▸ **The problem**
Take the listing below and reproduce it in full. Change nothing.

▸ **Material for the task**
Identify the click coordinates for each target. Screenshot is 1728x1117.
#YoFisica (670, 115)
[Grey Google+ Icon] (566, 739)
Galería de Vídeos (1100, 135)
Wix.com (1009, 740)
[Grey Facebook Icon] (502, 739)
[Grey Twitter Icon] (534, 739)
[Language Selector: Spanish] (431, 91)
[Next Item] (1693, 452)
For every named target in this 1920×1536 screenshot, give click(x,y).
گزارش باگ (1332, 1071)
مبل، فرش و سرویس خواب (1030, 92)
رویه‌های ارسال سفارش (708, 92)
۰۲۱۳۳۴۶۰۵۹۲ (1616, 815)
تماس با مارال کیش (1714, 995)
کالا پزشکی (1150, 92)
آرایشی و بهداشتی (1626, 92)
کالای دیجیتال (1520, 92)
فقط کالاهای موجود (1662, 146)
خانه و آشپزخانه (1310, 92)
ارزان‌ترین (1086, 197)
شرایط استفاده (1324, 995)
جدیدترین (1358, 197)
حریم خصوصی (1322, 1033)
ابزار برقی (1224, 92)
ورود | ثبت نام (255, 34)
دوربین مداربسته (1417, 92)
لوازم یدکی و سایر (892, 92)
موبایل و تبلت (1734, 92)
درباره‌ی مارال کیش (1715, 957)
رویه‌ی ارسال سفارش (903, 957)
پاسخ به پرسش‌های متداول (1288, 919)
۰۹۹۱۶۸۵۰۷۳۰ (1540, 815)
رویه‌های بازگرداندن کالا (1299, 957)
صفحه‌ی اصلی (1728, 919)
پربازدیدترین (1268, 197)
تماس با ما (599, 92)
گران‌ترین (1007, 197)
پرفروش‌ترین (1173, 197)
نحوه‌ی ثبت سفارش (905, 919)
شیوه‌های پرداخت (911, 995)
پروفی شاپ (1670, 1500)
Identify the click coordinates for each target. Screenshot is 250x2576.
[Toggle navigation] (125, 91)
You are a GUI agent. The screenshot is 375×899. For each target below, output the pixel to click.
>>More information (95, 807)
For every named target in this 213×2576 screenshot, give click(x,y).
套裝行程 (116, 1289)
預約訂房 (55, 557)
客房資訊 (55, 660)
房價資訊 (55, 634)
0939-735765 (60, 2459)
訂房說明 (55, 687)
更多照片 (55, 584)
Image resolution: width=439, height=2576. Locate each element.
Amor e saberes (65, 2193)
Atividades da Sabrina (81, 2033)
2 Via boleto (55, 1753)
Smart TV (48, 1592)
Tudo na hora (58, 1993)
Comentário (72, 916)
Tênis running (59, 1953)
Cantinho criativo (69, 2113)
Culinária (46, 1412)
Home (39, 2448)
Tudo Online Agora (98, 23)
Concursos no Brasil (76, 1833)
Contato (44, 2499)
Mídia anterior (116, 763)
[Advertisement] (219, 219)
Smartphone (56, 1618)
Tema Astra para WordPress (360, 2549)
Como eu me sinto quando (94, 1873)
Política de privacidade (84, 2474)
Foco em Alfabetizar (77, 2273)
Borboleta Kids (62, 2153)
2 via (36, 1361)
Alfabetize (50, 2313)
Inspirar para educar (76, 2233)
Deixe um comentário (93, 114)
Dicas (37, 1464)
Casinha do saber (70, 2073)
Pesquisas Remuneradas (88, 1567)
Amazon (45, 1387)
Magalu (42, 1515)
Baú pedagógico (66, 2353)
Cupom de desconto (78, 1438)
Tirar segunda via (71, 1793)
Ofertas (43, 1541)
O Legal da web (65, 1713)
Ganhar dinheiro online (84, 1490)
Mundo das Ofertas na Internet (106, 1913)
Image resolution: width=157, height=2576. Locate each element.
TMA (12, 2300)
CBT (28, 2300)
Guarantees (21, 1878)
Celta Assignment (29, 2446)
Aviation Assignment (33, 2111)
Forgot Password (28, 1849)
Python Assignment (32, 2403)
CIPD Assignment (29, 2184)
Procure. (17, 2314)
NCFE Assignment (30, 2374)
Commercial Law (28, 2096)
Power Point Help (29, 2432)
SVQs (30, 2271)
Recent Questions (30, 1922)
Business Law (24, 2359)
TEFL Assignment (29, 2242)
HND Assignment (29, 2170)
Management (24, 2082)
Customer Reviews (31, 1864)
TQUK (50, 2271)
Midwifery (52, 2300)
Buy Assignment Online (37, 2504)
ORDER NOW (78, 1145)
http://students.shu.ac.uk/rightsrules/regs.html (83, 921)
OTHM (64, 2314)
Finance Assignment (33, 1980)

▸ **Expected answer**
Identify the click coordinates for each target. Screenshot is 1728x1117.
#YoFisica (670, 115)
[Grey Google+ Icon] (566, 739)
Galería de Vídeos (1100, 135)
Wix.com (1009, 740)
[Grey Facebook Icon] (502, 739)
[Grey Twitter Icon] (534, 739)
[Language Selector: Spanish] (431, 91)
[Next Item] (1693, 452)
For every named target in this 1920×1536 screenshot, give click(x,y).
گزارش باگ (1332, 1071)
مبل، فرش و سرویس خواب (1030, 92)
رویه‌های ارسال سفارش (708, 92)
۰۲۱۳۳۴۶۰۵۹۲ (1616, 815)
تماس با مارال کیش (1714, 995)
کالا پزشکی (1150, 92)
آرایشی و بهداشتی (1626, 92)
کالای دیجیتال (1520, 92)
فقط کالاهای موجود (1662, 146)
خانه و آشپزخانه (1310, 92)
ارزان‌ترین (1086, 197)
شرایط استفاده (1324, 995)
جدیدترین (1358, 197)
حریم خصوصی (1322, 1033)
ابزار برقی (1224, 92)
ورود | ثبت نام (255, 34)
دوربین مداربسته (1417, 92)
لوازم یدکی و سایر (892, 92)
موبایل و تبلت (1734, 92)
درباره‌ی مارال کیش (1715, 957)
رویه‌ی ارسال سفارش (903, 957)
پاسخ به پرسش‌های متداول (1288, 919)
۰۹۹۱۶۸۵۰۷۳۰ (1540, 815)
رویه‌های بازگرداندن کالا (1299, 957)
صفحه‌ی اصلی (1728, 919)
پربازدیدترین (1268, 197)
تماس با ما (599, 92)
گران‌ترین (1007, 197)
پرفروش‌ترین (1173, 197)
نحوه‌ی ثبت سفارش (905, 919)
شیوه‌های پرداخت (911, 995)
پروفی شاپ (1670, 1500)
Identify the click coordinates for each target. Screenshot is 250x2576.
[Toggle navigation] (125, 91)
You are a GUI agent. The screenshot is 375×899. For each target below, output the pixel to click.
>>More information (95, 807)
For every named target in this 213×2576 screenshot, give click(x,y).
套裝行程 (116, 1289)
預約訂房 (55, 557)
客房資訊 (55, 660)
房價資訊 (55, 634)
0939-735765 (60, 2459)
訂房說明 (55, 687)
更多照片 (55, 584)
Image resolution: width=439, height=2576. Locate each element.
Amor e saberes (65, 2193)
Atividades da Sabrina (81, 2033)
2 Via boleto (55, 1753)
Smart TV (48, 1592)
Tudo na hora (58, 1993)
Comentário (72, 916)
Tênis running (59, 1953)
Cantinho criativo (69, 2113)
Culinária (46, 1412)
Home (39, 2448)
Tudo Online Agora (98, 23)
Concursos no Brasil (76, 1833)
Contato (44, 2499)
Mídia anterior (116, 763)
[Advertisement] (219, 219)
Smartphone (56, 1618)
Tema Astra para WordPress (360, 2549)
Como eu me sinto quando (94, 1873)
Política de privacidade (84, 2474)
Foco em Alfabetizar (77, 2273)
Borboleta Kids (62, 2153)
2 via (36, 1361)
Alfabetize (50, 2313)
Inspirar para educar (76, 2233)
Deixe um comentário (93, 114)
Dicas (37, 1464)
Casinha do saber (70, 2073)
Pesquisas Remuneradas (88, 1567)
Amazon (45, 1387)
Magalu (42, 1515)
Baú pedagógico (66, 2353)
Cupom de desconto (78, 1438)
Tirar segunda via (71, 1793)
Ofertas (43, 1541)
O Legal da web (65, 1713)
Ganhar dinheiro online (84, 1490)
Mundo das Ofertas na Internet (106, 1913)
Image resolution: width=157, height=2576. Locate each element.
TMA (12, 2300)
CBT (28, 2300)
Guarantees (21, 1878)
Celta Assignment (29, 2446)
Aviation Assignment (33, 2111)
Forgot Password (28, 1849)
Python Assignment (32, 2403)
CIPD Assignment (29, 2184)
Procure. (17, 2314)
NCFE Assignment (30, 2374)
Commercial Law (28, 2096)
Power Point Help (29, 2432)
SVQs (30, 2271)
Recent Questions (30, 1922)
Business Law (24, 2359)
TEFL Assignment (29, 2242)
HND Assignment (29, 2170)
Management (24, 2082)
Customer Reviews (31, 1864)
TQUK (50, 2271)
Midwifery (52, 2300)
Buy Assignment Online (37, 2504)
ORDER NOW (78, 1145)
http://students.shu.ac.uk/rightsrules/regs.html (83, 921)
OTHM (64, 2314)
Finance Assignment (33, 1980)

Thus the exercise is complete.